▶ Directions for this task:
Pictures do not belong in the copy, so please give every entry below again exactly.

▶ Given information:

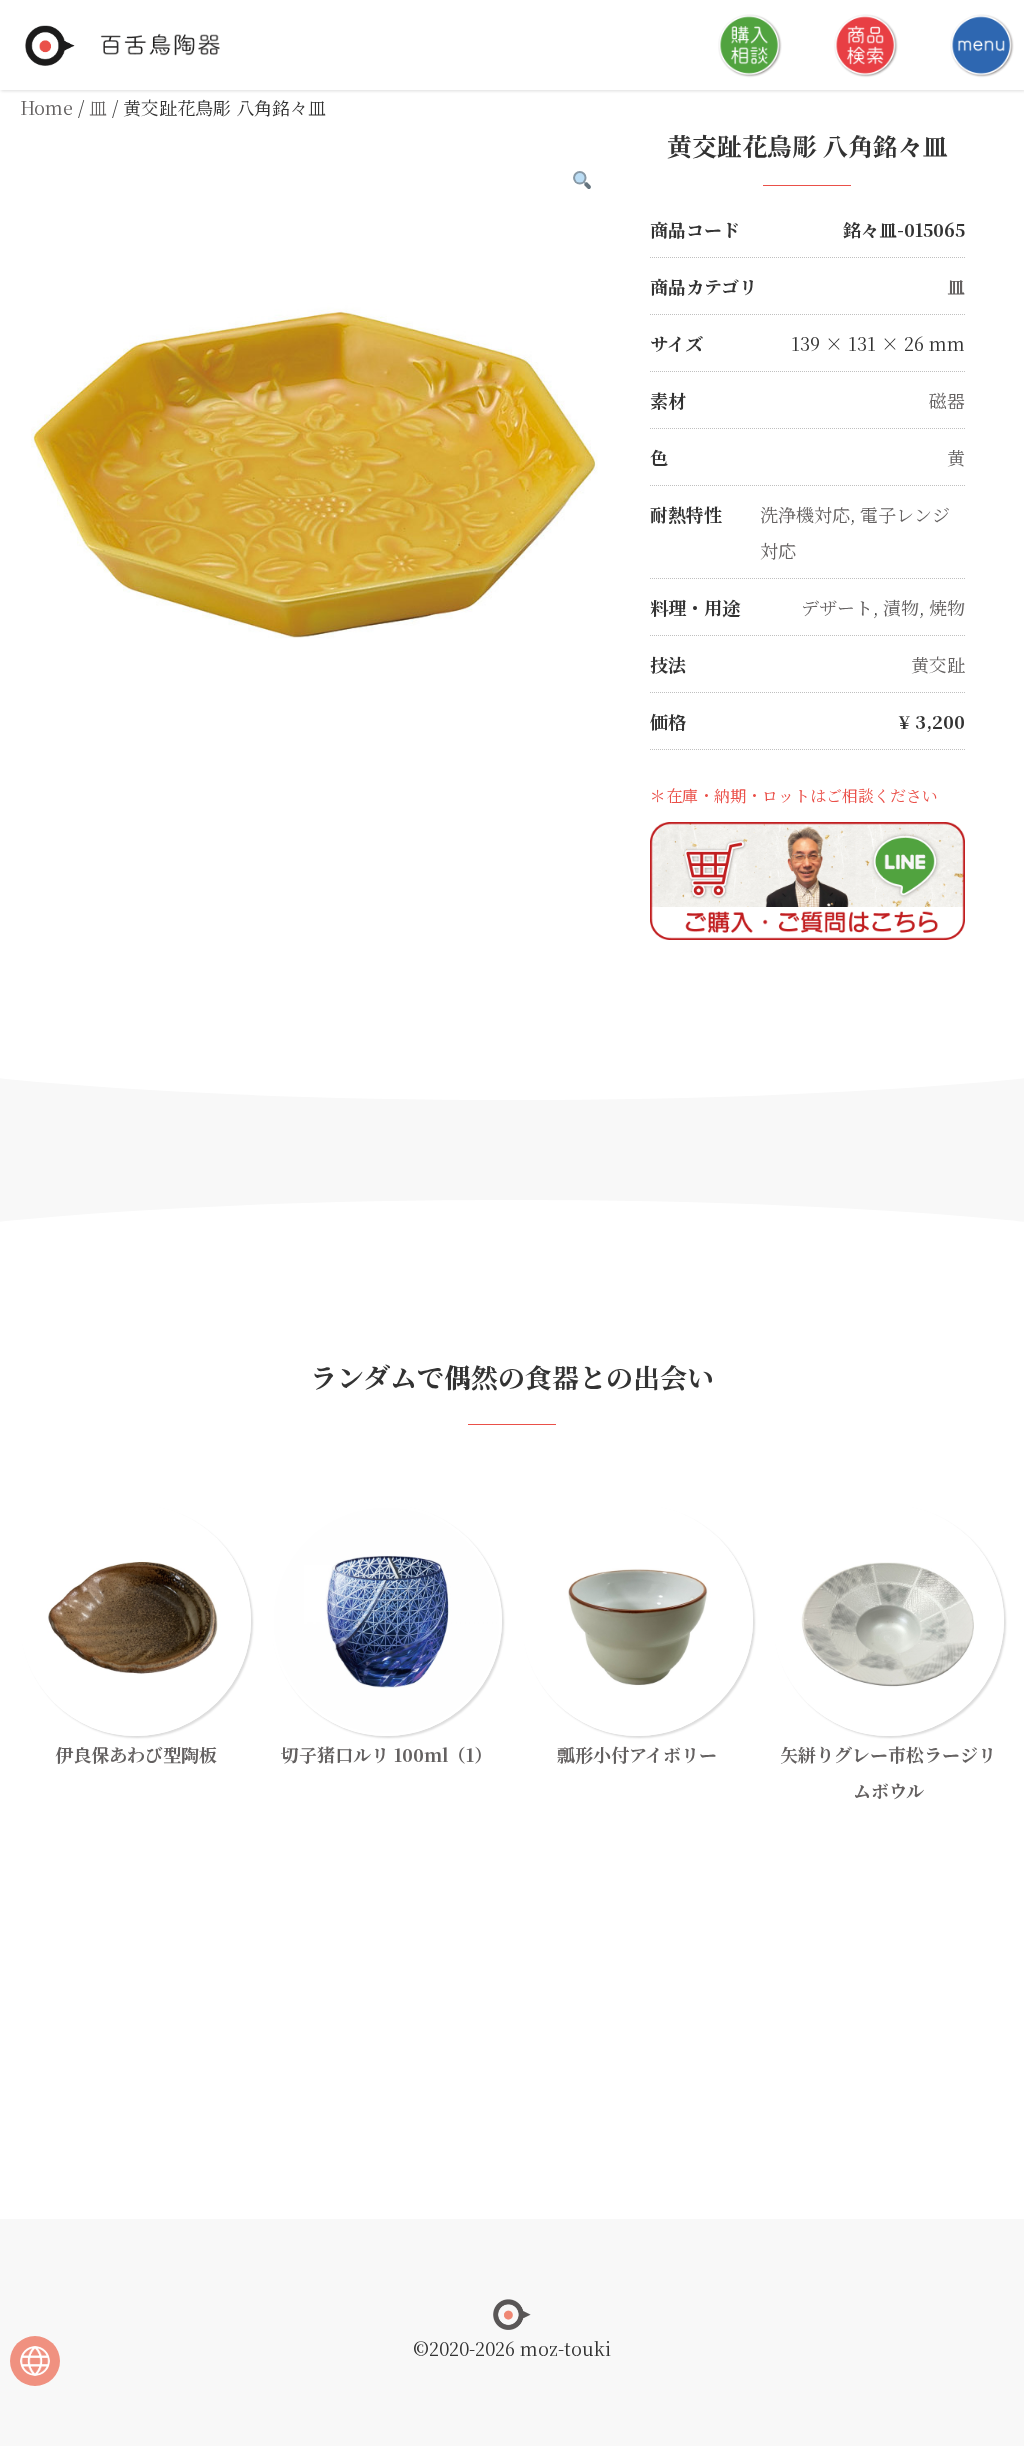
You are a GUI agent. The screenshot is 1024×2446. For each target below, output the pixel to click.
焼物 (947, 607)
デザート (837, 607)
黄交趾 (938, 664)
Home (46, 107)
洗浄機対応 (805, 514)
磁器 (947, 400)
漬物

▶ Reply to the task:
You are a GUI agent. The screenshot is 1024×2446. For each target below, output the pixel to click.
焼物 (947, 607)
デザート (837, 607)
黄交趾 (938, 664)
Home (46, 107)
洗浄機対応 (805, 514)
磁器 (947, 400)
漬物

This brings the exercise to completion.